Liquidation judiciaire de l’usine Fibre Excellence à Tarascon
Le tribunal de commerce de Toulouse a annoncé, mercredi 29 juillet, la liquidation judiciaire de l’usine Fibre Excellence située à Tarascon, dans les Bouches-du-Rhône. Cette usine emploie 270 salariés. La décision concernant l’autre site du groupe, basé à Saint-Gaudens en Haute-Garonne, n’a pas encore été rendue.
Le tribunal a rejeté, lundi, l’unique offre de reprise du groupe, présentée par le financier Matthieu Pigasse, en raison d’un manque de garanties de l’État. Cette offre bénéficiait du soutien des régions Occitanie et Provence-Alpes-Côte d’Azur. Dans sa décision, la juridiction a souligné une « situation irrémédiablement compromise, sans perspective de redressement », avec un passif avoisinant 105 millions d’euros.
Un industriel a manifesté, à la dernière minute, son intérêt pour le site de Saint-Gaudens, également employant 270 personnes. Le tribunal lui a accordé jusqu’à mercredi pour verser deux millions d’euros, condition préalable pour obtenir un nouveau délai pour formuler une offre de reprise.
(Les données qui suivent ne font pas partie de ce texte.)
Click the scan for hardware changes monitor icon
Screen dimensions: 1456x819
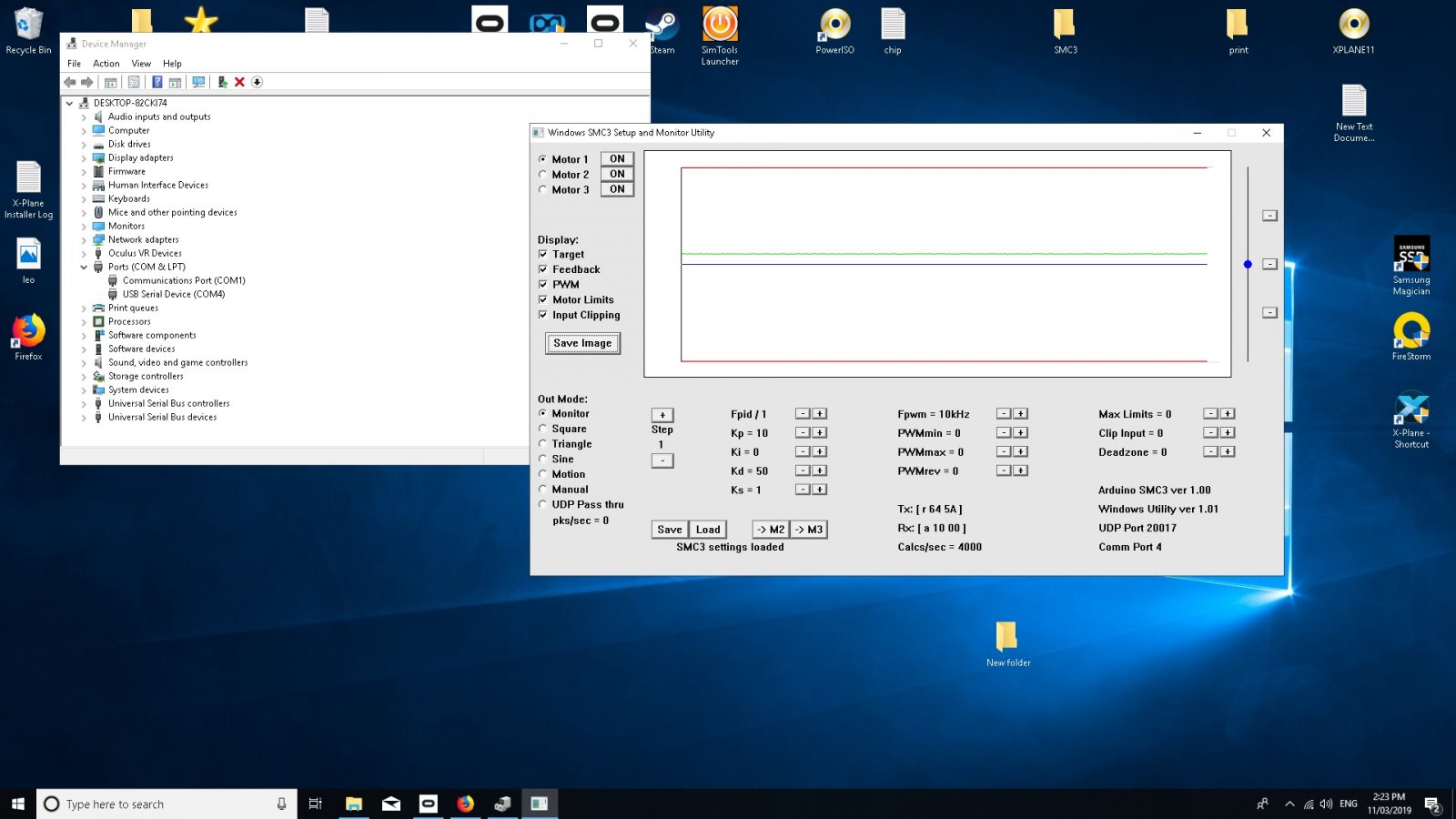[198, 82]
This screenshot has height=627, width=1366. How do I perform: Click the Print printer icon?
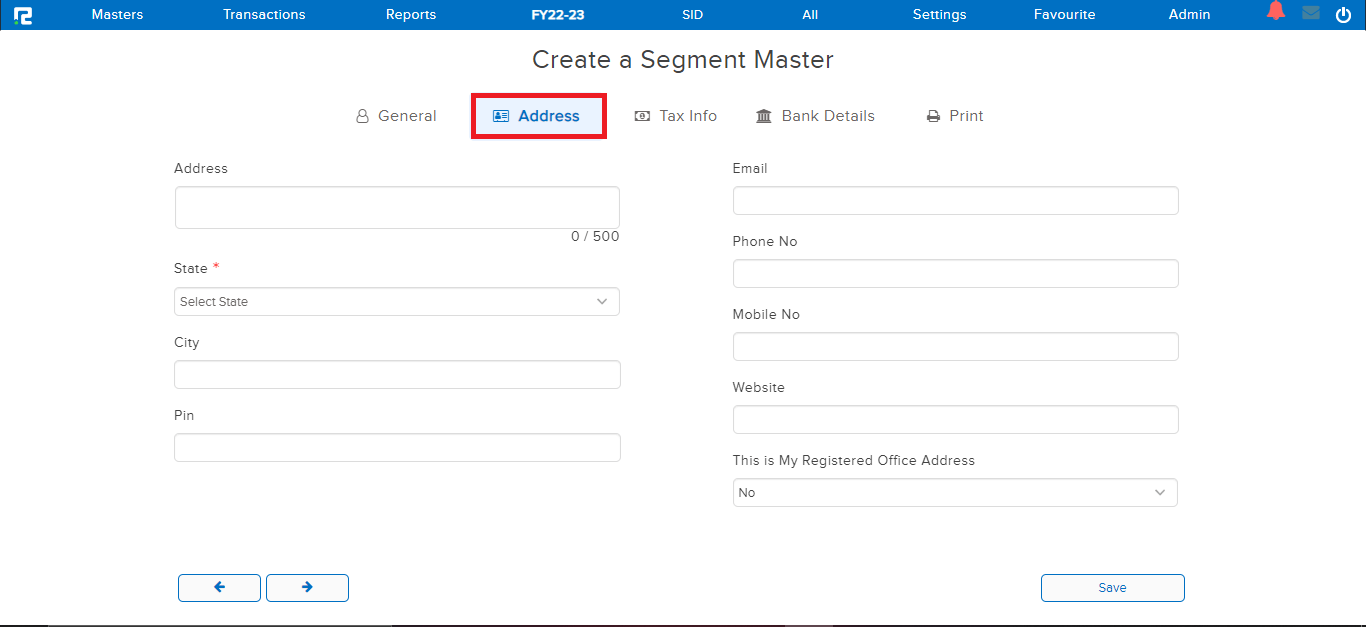932,115
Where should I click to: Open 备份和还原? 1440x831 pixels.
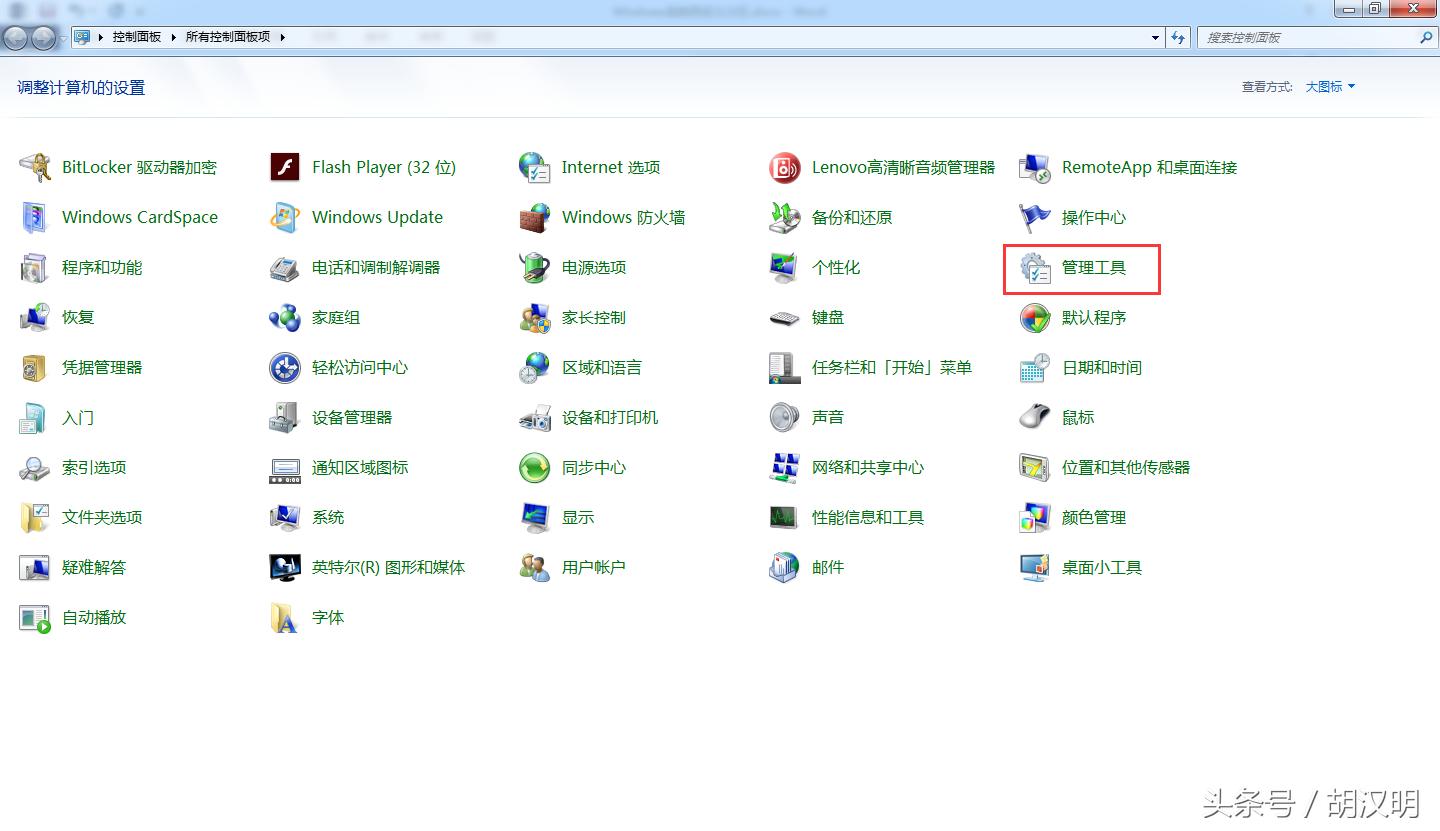coord(850,217)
Cette décision n’a pas été communiquée mercredi matin, mais pourrait l’être dans les jours à venir.
L’État prêt à soutenir une offre sérieuse
Des salariés de Fibre Excellence occupent les deux usines depuis quelques jours pour protéger leur outil de travail. Une réunion technique a eu lieu mardi entre le ministère de l’économie et l’industriel intéressé par le site de Saint-Gaudens, ainsi que des représentants de la région Occitanie.
Le ministre délégué à l’industrie, Sébastien Martin, a déclaré que l’État était prêt à « accompagner une offre sérieuse », notamment par une augmentation de 20 % du prix d’achat de l’électricité produite par Fibre Excellence et une augmentation de la fourniture de bois par l’Office national des forêts (ONF).
Fibre Excellence avait été placée en redressement judiciaire fin avril, et ses deux usines sont à l’arrêt depuis cette date. Son actionnaire indonésien, Jackson Wijaya, avait précédemment investi près de 300 millions d’euros dans le groupe, mais a décidé de se retirer en raison de la non-rentabilité de l’entreprise.